This was an interesting observation to see.
So we went through a lot of different numbers and system architectures, but where does this
bring us?
Basically, the numbers that I've shown basically give us the insight that being aware of the topology for system is very important where we design our algorithms.
So if we just take a comparison between these two systems,
they both have two CPUs.
They both have four GPUs, right?
However, even though the GPU interconnects
are somewhat similar,
we need to be aware of how these components
are connected between each other.
Do we have high bandwidth interconnects
between the CPU and the GPU?
Do we have an obvious bottleneck in the system?
In our cases, we need to know if all GPUs are
interconnected between each other.
If they're interconnected, can we still access them?
Do we need to go through a CPU, et cetera?
So to this end, we need to be aware of the systems
that we are designing our algorithms for.
And we can do this basically by deciding
where to pre-allocate the memory.
We can reduce data transfers, or we can optimize data transfers
by utilizing the stronger interconnects in our system.
Similarly, basically moving from main memory to the GPU memory,
we can organize the data transfers
between the GPUs themselves.
So we can manage this peer-to-peer communication
between individual GPUs.
And basically, this is all in the direction
of maximizing the bandwidth accordingly.
When, as a general rule of thumb is basically we saw it
in the AC922 system but also we saw it in the other system that when we
have multiple sockets we try to collocate the data on only one socket
and we keep the computation on the same NUMA node as much as possible.

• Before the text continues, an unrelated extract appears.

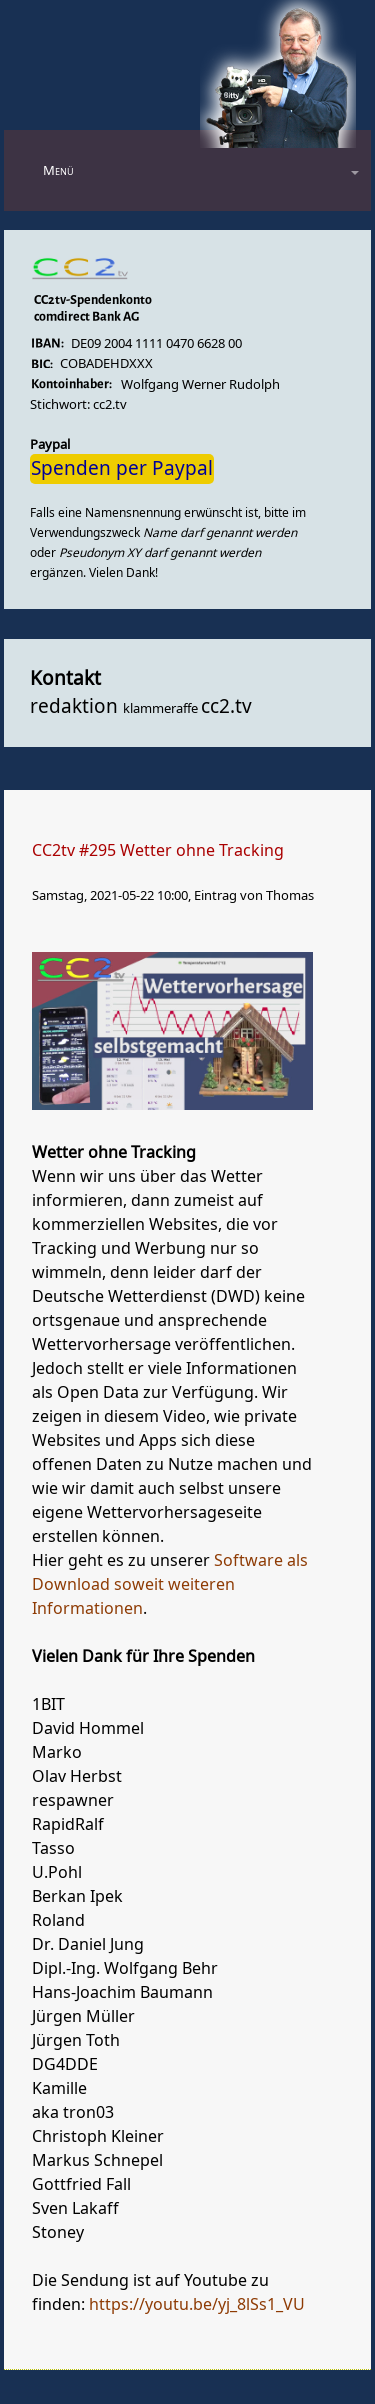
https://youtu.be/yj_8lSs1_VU (197, 2305)
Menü (58, 170)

If the data is larger than the single socket memory,
then we need to think in another direction.
But as long as this is possible, we
try to keep the computation on the same NUMA nodes.
And I'll quickly go through some examples
on a fundamental operator as a sorting,
how we can be efficient for utilizing multiple GPUs
for sorting.
So there are three different approaches that are currently developed.
One is the peer-to-peer based sorting where the actual sorting is performed in place and only in the GPU memory.
So once we allocate the data on the GPUs
and we provide or we transfer the data to the GPUs,
the sorting is performed in place.
And basically, this gives us the trade-off
of executing quick data transfers between the GPUs.
But also, since we're doing this in place,
this severely limits the amount of data that we can sort.
Because such algorithms are limited by the total GPU
memory.
And basically, the maximum amount of data
that we can sort is only half of the total GPU memory.
Such algorithms, so there's one implementation
that we used in one of our papers.
So basically, we split the data across the GPUs.
On each GPU, we find the pivot element.
So we can basically sort this in place
and then exchange the data between GPUs
where we have then sorted sub-arrays.
And then there's another stage of sorting the sub-array.
So the goal here is not to go through every algorithm step,
just to see how some of the multi-GPU peculiarities apply
into the algorithms themselves.
The second idea is to utilize the CPU for this or to have the CPU help in this process.
And there the intuition is a bit different.
So initially we fill a single GPU with data.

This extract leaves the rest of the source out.